[start of Extracted entries]

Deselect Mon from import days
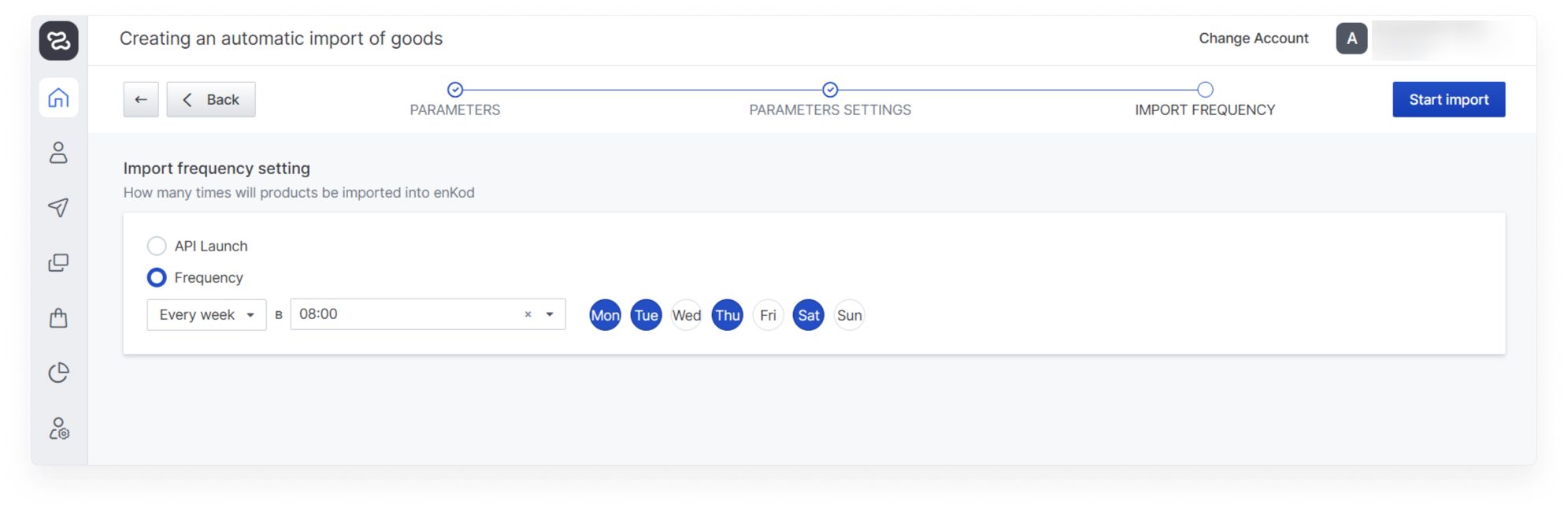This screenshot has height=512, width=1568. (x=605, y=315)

[end of Extracted entries]
[start of Extracted entries]

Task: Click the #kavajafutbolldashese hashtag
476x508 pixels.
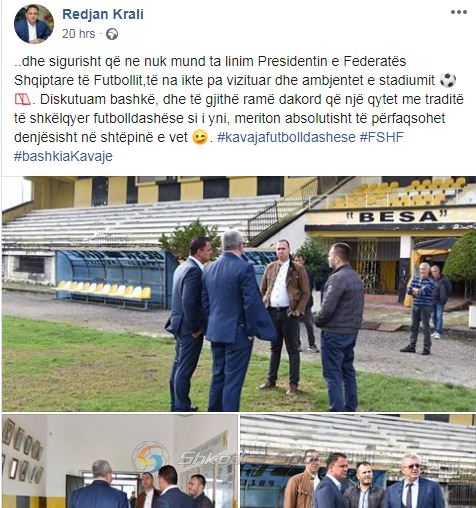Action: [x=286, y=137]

[end of Extracted entries]

**Given problem:** Reproduce the lines starting at the line that contains "Task: Click the #kavajafutbolldashese hashtag" and ending at the line that contains "Action: [x=286, y=137]", substituting "tag" for "hashtag" and leaving all else unchanged. Omit the pictures from the answer.

**Solution for this problem:**
Task: Click the #kavajafutbolldashese tag
476x508 pixels.
Action: [x=286, y=137]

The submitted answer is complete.